The sequence selection was optimized with quality measure Q_contrast for human Rac/p67phox complex [PDB 1e96]. The top 25% ranked residues before and after the optimization are shown here. The individual rankings with no pruning (a), only pruning (b) and after optimization (c) are shown. (d) shows the actual protein–protein interface. The bound protein p67phox is shown in green. Before optimization the average overlap z-score 〈z_o〉 after pruning is 0.96 while the optimization improves 〈z_o〉 to 2.76. The new alignment predicts more residues proximate to the known protein-protein interface. The optimization of the sequence selection dramatically improves the ability to predict the interfaces. An interactive view is available in the electronic version of the article.

Figure 7

The optimization was performed with the Q_surface quality measure for the human growth hormone and receptor complex [PDB 3hhr]. The individual rankings with no pruning (a), only pruning (b) and after optimization (c) are shown (Red is most important and yellow is 25th percentile rank). The new selection of sequences enables the ranking method to recover the protein–protein interface with the receptor (shown in green). The average overlap z-scores starts 〈z_o〉 = 1.30 (no pruning), after pruning 〈z_o〉 is 1.48 and after quality measure optimization the 〈z_o〉 = 3.14. The new sequence selection improves the ability to the predict the protein interface.

Figure 8

Optimization of the sequence selection using the combined quality measure further improved functional site prediction. Best results were obtained by first pruning the alignment and then followed by quality measure optimization with a combination of the standard score of the quality measures, Q_surface, Q_structure,2, Q_sequence, and Q_contrast. (a) The diagram shows the functional site measure 〈z_o〉 before and after the optimization of the pruned alignments is compared for the 74 individual proteins. The average overlap z-scores increased by 12% when rankings depend the optimized alignments compared to the pruned only. (b) The differences in methods can also be seen in receiver-operator curve. The pruned traces and pruned/optimized out performed the Consurf results.

Figure 9

To test quality measure optimization method a second set was optimized for improvement in site prediction. The average z-score before and after the optimization for the 110 proteins was compared. (a) We found that after optimized sequence selection the dataset improved site prediction (average z-score improved from 3.46 to 3.75, an 8% increase). (b) The pruned traces and pruned/optimized out performed the Consurf results.

Figure 10

The example of the optimized sequence selection for phosphate-free bovine ribonuclease [PDB 7rsa] known to have an active site with catalytic residues.
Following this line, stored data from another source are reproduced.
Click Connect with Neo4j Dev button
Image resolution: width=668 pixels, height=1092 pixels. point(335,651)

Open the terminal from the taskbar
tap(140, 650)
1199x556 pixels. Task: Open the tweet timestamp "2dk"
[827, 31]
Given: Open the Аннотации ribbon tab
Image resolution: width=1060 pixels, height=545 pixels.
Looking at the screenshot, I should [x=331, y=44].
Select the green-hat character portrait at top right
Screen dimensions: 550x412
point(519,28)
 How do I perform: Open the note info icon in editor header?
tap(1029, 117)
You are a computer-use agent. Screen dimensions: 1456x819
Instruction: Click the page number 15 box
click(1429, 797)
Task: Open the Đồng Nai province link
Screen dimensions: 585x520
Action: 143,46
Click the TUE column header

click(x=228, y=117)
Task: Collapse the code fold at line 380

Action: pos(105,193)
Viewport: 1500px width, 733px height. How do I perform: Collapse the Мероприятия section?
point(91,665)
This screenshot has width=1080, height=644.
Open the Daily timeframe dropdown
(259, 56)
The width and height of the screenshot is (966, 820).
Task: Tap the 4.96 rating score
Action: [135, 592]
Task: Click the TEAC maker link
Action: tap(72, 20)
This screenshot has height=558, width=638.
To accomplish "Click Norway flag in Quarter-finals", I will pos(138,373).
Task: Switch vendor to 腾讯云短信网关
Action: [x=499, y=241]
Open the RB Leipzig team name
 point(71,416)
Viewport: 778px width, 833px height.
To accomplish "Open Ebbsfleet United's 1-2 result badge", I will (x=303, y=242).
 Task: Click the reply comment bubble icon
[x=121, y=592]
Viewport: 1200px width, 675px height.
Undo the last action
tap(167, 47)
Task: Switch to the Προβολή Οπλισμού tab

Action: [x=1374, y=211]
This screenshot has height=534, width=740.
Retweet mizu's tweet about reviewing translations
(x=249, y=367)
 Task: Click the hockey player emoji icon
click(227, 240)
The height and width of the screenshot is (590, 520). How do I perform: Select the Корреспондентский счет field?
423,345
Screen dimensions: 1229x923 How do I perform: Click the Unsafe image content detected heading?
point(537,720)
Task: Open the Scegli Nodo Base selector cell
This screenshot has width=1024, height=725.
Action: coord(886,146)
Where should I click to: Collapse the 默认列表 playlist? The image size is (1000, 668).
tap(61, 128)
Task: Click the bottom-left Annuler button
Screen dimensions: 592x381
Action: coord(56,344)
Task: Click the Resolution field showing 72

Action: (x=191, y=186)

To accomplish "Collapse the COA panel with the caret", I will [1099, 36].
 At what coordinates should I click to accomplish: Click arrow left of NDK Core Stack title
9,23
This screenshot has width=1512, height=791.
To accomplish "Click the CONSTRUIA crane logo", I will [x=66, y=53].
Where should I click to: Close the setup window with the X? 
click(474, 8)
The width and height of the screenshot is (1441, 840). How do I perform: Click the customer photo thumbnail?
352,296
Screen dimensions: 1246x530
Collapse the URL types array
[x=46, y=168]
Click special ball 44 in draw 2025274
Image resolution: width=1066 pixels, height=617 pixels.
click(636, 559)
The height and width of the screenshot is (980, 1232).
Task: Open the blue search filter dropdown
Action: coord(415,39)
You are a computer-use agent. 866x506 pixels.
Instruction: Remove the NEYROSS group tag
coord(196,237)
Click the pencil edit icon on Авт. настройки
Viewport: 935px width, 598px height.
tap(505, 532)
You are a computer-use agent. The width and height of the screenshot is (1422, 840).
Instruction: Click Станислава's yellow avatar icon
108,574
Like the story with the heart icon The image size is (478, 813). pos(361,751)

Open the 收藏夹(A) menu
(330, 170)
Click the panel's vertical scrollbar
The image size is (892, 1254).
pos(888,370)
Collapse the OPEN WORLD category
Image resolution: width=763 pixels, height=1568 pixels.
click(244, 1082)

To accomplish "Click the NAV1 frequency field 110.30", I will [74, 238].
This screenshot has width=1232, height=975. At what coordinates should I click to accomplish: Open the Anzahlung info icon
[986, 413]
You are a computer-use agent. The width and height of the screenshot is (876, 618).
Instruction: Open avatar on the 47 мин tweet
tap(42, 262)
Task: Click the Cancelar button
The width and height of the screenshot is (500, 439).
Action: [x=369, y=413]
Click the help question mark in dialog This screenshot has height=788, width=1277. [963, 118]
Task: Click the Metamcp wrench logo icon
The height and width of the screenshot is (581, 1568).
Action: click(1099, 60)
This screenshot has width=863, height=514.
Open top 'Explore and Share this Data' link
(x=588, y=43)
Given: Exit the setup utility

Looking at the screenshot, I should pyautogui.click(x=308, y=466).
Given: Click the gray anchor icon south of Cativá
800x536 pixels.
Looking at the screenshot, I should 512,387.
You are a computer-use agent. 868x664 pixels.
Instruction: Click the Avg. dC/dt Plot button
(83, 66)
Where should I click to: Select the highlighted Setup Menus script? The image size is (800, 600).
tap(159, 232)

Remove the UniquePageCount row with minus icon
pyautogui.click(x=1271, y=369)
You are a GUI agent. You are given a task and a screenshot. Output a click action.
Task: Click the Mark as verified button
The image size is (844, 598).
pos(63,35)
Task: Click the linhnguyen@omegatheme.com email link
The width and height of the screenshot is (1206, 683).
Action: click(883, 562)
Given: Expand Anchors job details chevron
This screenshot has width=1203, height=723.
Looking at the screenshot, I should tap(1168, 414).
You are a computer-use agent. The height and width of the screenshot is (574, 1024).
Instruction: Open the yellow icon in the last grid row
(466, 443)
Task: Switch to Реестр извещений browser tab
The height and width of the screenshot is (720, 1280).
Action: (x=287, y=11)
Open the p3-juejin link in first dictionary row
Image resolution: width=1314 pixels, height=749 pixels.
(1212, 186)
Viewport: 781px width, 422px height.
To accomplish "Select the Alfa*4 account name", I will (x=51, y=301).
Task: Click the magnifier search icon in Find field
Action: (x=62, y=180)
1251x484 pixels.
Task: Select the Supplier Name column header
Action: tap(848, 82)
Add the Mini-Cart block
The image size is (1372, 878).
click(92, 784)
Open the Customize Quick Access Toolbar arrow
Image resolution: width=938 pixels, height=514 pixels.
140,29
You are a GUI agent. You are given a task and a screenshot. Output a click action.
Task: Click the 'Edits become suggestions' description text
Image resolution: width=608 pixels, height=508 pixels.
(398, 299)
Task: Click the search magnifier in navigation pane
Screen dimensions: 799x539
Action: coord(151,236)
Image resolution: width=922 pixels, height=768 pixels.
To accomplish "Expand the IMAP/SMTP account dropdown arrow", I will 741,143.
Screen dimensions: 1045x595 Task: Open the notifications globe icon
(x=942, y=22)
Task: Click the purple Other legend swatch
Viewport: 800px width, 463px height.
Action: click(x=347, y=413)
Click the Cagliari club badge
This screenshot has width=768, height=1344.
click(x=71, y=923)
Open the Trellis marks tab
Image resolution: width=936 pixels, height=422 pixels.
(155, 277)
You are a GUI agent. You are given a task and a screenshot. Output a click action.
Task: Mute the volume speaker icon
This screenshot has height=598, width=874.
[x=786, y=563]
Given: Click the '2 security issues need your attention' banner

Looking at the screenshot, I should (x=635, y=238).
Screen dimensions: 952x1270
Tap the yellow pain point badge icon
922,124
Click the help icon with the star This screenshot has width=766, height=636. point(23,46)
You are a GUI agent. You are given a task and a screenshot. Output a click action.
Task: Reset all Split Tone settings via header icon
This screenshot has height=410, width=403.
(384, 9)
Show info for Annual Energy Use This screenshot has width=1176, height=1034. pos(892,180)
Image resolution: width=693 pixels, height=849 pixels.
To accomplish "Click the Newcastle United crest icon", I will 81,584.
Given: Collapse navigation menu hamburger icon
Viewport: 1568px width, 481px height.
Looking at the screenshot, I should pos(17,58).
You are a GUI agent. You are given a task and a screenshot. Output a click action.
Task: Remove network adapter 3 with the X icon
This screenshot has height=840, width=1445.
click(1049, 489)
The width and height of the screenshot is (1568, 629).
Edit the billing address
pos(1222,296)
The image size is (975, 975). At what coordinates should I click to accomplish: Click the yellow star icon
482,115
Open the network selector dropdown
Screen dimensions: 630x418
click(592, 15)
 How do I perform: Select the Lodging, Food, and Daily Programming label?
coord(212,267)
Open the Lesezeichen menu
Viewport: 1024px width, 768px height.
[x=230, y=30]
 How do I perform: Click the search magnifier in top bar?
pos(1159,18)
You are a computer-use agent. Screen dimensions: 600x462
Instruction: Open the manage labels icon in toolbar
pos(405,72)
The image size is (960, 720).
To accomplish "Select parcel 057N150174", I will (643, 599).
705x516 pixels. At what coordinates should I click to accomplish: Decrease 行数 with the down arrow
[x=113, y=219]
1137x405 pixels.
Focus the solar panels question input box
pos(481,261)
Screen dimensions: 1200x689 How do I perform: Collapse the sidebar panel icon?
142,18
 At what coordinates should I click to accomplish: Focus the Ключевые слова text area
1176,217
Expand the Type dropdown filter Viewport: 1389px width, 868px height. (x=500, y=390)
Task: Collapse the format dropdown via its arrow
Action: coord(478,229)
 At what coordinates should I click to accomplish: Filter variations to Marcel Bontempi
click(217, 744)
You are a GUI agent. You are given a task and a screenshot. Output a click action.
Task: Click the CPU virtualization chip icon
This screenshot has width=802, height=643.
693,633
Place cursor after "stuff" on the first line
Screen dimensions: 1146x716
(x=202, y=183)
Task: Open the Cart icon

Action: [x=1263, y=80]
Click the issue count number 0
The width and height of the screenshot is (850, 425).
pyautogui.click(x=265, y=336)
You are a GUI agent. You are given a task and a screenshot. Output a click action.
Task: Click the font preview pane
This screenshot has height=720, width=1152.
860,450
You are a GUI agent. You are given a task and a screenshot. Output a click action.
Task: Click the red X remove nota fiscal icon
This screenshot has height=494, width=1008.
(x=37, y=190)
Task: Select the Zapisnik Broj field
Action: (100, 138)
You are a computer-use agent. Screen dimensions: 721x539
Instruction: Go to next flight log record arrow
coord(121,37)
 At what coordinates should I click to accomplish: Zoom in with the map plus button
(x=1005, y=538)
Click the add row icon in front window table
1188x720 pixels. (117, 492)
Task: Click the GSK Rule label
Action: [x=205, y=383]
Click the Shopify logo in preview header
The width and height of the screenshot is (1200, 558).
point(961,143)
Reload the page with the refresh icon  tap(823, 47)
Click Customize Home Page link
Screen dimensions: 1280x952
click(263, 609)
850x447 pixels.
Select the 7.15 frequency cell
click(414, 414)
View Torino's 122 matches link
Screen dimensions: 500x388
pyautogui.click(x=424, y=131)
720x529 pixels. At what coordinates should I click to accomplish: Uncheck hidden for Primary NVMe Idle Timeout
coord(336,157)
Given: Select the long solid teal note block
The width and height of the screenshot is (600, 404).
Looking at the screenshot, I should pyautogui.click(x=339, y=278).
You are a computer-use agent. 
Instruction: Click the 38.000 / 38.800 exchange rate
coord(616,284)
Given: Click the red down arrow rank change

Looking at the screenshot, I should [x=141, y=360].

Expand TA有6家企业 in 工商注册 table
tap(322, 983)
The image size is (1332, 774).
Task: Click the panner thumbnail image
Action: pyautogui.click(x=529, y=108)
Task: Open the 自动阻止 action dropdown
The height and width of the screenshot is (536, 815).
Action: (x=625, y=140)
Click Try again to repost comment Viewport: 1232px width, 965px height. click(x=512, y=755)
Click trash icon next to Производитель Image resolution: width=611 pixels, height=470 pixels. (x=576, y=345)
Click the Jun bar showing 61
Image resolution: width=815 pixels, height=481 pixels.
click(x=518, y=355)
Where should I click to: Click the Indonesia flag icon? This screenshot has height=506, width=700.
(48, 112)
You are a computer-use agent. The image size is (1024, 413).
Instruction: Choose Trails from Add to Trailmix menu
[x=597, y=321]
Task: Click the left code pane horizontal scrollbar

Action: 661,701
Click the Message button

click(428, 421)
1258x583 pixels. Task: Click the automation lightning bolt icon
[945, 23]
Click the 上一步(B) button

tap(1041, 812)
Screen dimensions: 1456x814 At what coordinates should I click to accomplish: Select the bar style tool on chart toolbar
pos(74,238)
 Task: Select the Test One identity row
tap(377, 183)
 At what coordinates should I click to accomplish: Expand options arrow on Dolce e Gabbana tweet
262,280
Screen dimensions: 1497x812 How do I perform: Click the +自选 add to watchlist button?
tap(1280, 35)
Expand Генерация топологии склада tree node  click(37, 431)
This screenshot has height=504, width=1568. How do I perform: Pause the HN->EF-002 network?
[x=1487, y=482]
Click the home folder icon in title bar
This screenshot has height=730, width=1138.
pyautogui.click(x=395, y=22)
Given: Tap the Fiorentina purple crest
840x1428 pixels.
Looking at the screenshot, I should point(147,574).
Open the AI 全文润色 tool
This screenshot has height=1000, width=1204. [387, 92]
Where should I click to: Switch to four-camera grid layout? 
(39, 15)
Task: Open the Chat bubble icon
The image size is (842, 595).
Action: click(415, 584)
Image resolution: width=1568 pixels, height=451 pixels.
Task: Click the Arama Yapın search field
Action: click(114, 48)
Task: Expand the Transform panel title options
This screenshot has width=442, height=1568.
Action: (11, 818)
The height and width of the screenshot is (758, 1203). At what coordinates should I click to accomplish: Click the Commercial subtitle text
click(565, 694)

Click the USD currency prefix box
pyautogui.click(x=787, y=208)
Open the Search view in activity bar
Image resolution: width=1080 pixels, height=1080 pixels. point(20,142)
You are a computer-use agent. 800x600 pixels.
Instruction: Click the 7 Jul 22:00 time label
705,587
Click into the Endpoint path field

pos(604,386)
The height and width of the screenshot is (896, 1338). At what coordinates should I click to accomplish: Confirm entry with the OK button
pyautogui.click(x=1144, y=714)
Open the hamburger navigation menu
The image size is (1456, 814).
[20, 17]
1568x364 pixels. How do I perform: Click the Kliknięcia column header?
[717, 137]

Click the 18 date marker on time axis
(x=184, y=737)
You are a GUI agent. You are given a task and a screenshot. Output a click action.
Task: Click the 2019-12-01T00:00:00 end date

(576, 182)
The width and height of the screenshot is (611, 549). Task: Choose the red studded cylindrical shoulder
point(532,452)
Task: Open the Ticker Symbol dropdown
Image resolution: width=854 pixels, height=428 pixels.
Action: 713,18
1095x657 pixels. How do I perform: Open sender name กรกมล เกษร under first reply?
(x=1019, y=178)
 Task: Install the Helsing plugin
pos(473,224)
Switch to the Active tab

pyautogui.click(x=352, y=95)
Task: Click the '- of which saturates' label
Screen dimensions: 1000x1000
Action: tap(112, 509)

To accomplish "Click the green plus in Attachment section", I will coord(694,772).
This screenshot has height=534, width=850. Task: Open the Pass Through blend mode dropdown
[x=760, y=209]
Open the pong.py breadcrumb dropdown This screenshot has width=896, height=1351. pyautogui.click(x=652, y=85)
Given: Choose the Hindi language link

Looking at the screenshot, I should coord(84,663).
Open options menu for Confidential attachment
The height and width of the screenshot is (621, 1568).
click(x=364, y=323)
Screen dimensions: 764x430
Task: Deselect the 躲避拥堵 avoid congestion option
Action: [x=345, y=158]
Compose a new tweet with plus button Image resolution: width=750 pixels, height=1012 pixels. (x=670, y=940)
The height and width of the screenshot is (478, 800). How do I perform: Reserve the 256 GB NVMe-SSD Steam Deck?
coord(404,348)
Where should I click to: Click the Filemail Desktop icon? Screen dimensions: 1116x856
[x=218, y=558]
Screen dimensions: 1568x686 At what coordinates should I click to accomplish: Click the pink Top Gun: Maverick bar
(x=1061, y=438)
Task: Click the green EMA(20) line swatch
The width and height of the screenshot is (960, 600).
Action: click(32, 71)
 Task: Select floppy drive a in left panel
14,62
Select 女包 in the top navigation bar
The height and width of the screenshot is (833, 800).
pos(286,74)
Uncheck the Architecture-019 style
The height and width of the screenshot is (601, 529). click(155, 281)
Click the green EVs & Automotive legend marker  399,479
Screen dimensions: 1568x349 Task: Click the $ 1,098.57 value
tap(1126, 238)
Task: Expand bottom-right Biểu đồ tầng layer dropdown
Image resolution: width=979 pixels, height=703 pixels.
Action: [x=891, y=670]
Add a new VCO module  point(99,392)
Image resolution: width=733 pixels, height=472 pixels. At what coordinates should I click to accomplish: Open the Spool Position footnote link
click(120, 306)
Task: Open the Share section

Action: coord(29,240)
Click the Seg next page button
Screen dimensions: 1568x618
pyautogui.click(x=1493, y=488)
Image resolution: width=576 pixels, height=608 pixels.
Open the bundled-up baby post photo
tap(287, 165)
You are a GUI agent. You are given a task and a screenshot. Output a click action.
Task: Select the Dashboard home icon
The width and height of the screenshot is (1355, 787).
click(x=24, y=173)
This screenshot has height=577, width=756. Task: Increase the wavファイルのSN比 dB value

The top 20% ranked residues before (a) and after the optimization (b) are shown in both diagram. Residues marked red are most important and yellow are the 20th percentile rank. The overlap z-scores (c) and sensitivity/specifity (d) had significant improvement with a new selection of sequences based on quality measures.

Figure 11

ETAs performance for 1217 enzymes with optimized and unoptimized ET. Positive predictive value (PPV) and sensitivity are calculated removing matches above a sequence identity threshold.

Figure 12

Pictures show the ETA templates as spheres on the PDB 2grj (chain A) structure. Both templates are taken at 5.14% ET percentile rank. Left structure (a) shows the template from unoptimized ET while the right (b) is the template from quality measure optimized ET.